Researchers behind the first ever image of a black hole taken by an Earth-sized virtual telescope, have now revealed an image showing magnetic field lines around the same enormous object, M87; this is the first time astronomers have been able to measure this phenomena this close to the edge of a black hole.
Nearly two years ago, scientists stunned the world, when in a series of simultaneous press conferences held around the globe, gave humanity its first view of a black hole.
It was the culmination of nearly two years of work by 200 international scientists from numerous institutions, who spent hundreds if not thousands of hours between them putting together data to produce the image.
The data was collected from the Event Horizon Telescope (EHT) – a huge virtual telescope which links together existing facilities such as the Atacama Large millimetre/submillimetre Array (ALMA), the Greenland Telescope (GLT) and the South Pole Telescope (SPT), to name just a few, to create a fundamentally new instrument with the highest angular resolving power that has yet been achieved.
Just how impressive is the resolution obtained with the EHT? It is the equivalent to that needed to measure the length of a credit card on the surface of the Moon.
Since then, scientists in the same collaboration, which has now grown to more than 300 members, have been using the EHT to measure polarised light around M87.
Why study polarised light? All common sources of light, including the Sun, incandescent and fluorescent lights and flames produce unpolarised light; unpolarised light refers to a light wave that is vibrating in more than one plane, whereas polarised light is a light wave where the vibrations occur in a single plane.
For some applications, such as image production, polarised light is better as it helps to see objects more clearly. For example, humans use filters on sunglasses to turn unpolarised light into polarised light, to reduce reflections and glare from bright surfaces.
In much the same way, black holes also act like natural filters as they polarise light when it passes through magnetic fields surrounding these huge objects.
This action of polarising light not only allows astronomers to sharpen their view of these regions, it also enables them to map the magnetic field lines at the inner edge of a black hole - a double bonus for those studying objects that are very difficult to see.

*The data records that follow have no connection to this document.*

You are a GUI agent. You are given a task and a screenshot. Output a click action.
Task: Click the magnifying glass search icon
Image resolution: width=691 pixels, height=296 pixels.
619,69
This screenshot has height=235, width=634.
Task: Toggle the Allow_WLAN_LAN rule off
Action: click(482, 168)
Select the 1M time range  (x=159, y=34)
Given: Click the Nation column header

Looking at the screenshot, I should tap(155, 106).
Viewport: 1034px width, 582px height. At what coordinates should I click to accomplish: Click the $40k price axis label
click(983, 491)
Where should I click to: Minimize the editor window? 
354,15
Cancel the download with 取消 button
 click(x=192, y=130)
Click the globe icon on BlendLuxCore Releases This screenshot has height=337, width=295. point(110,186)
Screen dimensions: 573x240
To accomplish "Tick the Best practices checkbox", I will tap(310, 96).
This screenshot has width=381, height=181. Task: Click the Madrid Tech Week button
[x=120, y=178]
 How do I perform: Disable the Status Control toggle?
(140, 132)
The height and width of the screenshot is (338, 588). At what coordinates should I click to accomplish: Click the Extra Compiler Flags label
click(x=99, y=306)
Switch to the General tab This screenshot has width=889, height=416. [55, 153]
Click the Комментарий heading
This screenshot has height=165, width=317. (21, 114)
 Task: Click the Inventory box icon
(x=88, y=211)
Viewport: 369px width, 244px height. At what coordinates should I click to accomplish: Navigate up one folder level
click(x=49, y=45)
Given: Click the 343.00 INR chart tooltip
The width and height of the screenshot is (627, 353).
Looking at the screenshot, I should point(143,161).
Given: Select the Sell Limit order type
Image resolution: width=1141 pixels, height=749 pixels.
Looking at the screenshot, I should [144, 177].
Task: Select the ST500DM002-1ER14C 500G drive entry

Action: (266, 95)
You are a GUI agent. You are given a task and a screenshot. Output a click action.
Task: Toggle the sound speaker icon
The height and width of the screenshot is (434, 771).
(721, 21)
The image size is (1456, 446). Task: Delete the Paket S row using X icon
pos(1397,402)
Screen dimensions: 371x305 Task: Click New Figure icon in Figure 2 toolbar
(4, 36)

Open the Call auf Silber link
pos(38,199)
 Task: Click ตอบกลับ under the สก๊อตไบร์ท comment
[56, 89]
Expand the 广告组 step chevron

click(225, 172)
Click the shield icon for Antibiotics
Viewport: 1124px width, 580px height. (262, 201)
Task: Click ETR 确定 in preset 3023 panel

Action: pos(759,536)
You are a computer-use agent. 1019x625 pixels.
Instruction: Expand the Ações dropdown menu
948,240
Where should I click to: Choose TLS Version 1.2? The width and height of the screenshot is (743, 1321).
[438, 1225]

“This work is a major milestone: the polarisation of light carries information that allows us to better understand the physics behind the image we saw in April 2019, which was not possible before,” explains Iván Martí-Vidal, also Coordinator of the EHT Polarimetry Working Group and GenT Distinguished Researcher at the University of Valencia, Spain. He adds that “unveiling this new polarised-light image required years of work due to the complex techniques involved in obtaining and analysing the data.”
The result will also help the team better understand how this behemoth black hole is able to launch energetic jets from its core that extend at least 5000 light-years from its centre.
It is currently thought that the magnetic field funnels in matter lying close to the edge of the black hole, allowing it to 'eat' this dusty and gaseous material.
However, some of the surrounding particles escape moments before capture and are blown far out into space in the form of jets and astronomers do not know exactly where this interplay between matter flowing in and being ejected out is happening.
With the new EHT image of the black hole and its shadow in polarised light, the team have been able to narrow down this process to show how jets larger than the galaxy are launched from its central region.
“We are now seeing the next crucial piece of evidence to understand how magnetic fields behave around black holes, and how activity in this very compact region of space can drive powerful jets that extend far beyond the galaxy,” says Monika Mościbrodzka, Coordinator of the EHT Polarimetry Working Group and Assistant Professor at Radboud University in the Netherlands.
The team found that only theoretical models featuring strongly magnetised gas can explain what they are seeing at the event horizon.
“The observations suggest that the magnetic fields at the black hole’s edge are strong enough to push back on the hot gas and help it resist gravity’s pull. Only the gas that slips through the field can spiral inwards to the event horizon,” explains Jason Dexter, Assistant Professor at the University of Colorado Boulder, US, and Coordinator of the EHT Theory Working Group.
The team plan on completing further observations of M87 using the EHT to reveal its magnetic field structure with more accuracy and to help elucidate the underlying physics in the hot gas in this region, says EHT collaboration member Jongho Park, an East Asian Core Observatories Association Fellow at the Academia Sinica Institute of Astronomy and Astrophysics in Taipei.
This research was presented in two papers by the EHT collaboration published today in The Astrophysical Journal Letters.